Thank you for the helpful post. I might just have to step up to the stiff shoe, that makes alot of sense to me.

I got a local bike shop here that a friend suggested to me that was a split off of the other company in town so I'm going to go check them out today. Thanks again.


----------



## akaHector (Apr 30, 2012)

I'm having the same issue as the OP, but my toes don't get numb in my left foot until abut 40 minutes into a ride. my setup is some old (2001) specializes mountain comp shoes - for those in the know, YES! they are the bright yellow ones! - and some equally old welgo pedals. the shoes seem very stiff, and the pedals very small. could any of this be due to a small pedal surface area? would pedals with the platform around them help? thanks! 

OP, sorry for the semi-hijack!


----------



## zebrahum (Jun 29, 2005)

akaHector said:


> I'm having the same issue as the OP, but my toes don't get numb in my left foot until abut 40 minutes into a ride. my setup is some old (2001) specializes mountain comp shoes - for those in the know, YES! they are the bright yellow ones! - and some equally old welgo pedals. the shoes seem very stiff, and the pedals very small. could any of this be due to a small pedal surface area? would pedals with the platform around them help? thanks!
> 
> OP, sorry for the semi-hijack!


If your shoe is stiff enough then it doesn't matter if you have a platform around it or not. Your shoe should not rest on the platform of a pedal while clipped in; the small platforms surrounding pedals are made for non-clipped in riding, and they're pretty abhorrent at that task as well.

My first question would be whether or not you've ever been assessed for insoles. You can't do anything with your feet until they've been stabilized. You have have the stiffest shoe in the world but if your foot is allowed to, say, pronate then you'll always have an inherent imbalance in the pressure to the bottom of your foot. Once you stabilize your foot then you can start to work out where the pressure causing the numbness is coming from. This is also advice for the OP which I just thought of now.

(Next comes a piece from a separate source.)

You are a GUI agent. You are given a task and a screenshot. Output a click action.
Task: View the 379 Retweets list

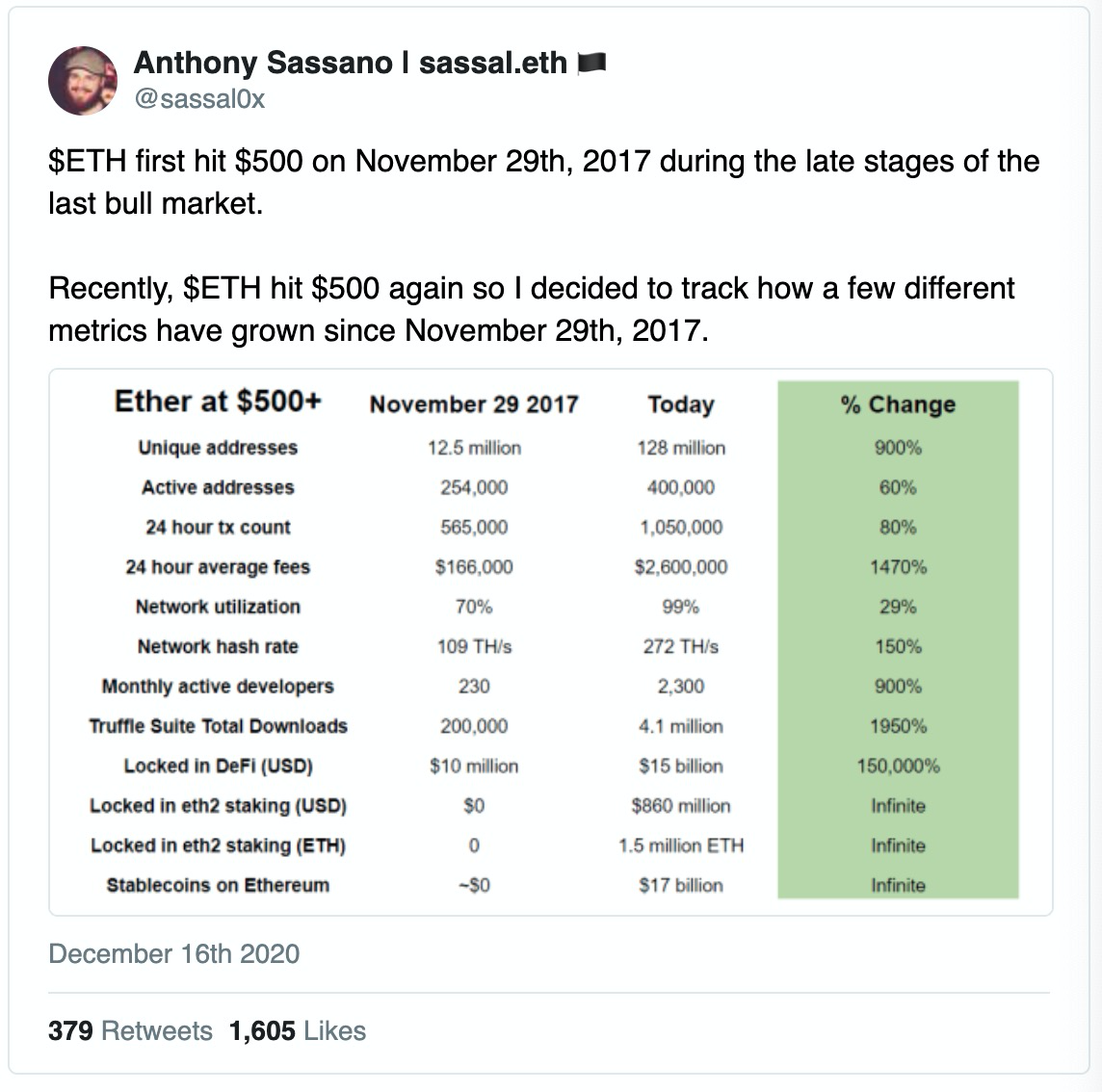click(x=130, y=1031)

Also, everything wears out, maybe it's time to consider new shoes.


----------



## Airpoppoff (Jul 31, 2012)

akaHector said:


> OP, sorry for the semi-hijack!


I'll take anything I can get at this point! :thumbsup:


----------



## jeffscott (May 10, 2006)

Airpoppoff said:


> I'll take anything I can get at this point! :thumbsup:


Push the cleats all the way back in the slots....

Spin don't hammer....

Wear thicker socks to keep pressure off the viens and nerves...if the shoe has room.


----------



## 006_007 (Jan 12, 2004)

You might want to consider something like the G-form bike shoe gel - in theory it helps eliminate hotspots from cleats that may cause numbing.

Bike Shoe Gel - G-Form LLC

They also do a full shoe insert.


----------



## Airpoppoff (Jul 31, 2012)

I went to my LBS and picked up a set of these: Shimano M087G Mountain Bike Shoes - Men's - Free Shipping at REI.com So I'll see how those do tonight.

Thanks again for all your helps.


----------



## zebrahum (Jun 29, 2005)

Airpoppoff said:


> I went to my LBS and picked up a set of these: Shimano M087G Mountain Bike Shoes - Men's - Free Shipping at REI.com So I'll see how those do tonight.
> 
> Thanks again for all your helps.


Definitely an improvement, don't forget the footbeds if you need them.


----------



## Airpoppoff (Jul 31, 2012)

zebrahum said:


> Definitely an improvement, don't forget the footbeds if you need them.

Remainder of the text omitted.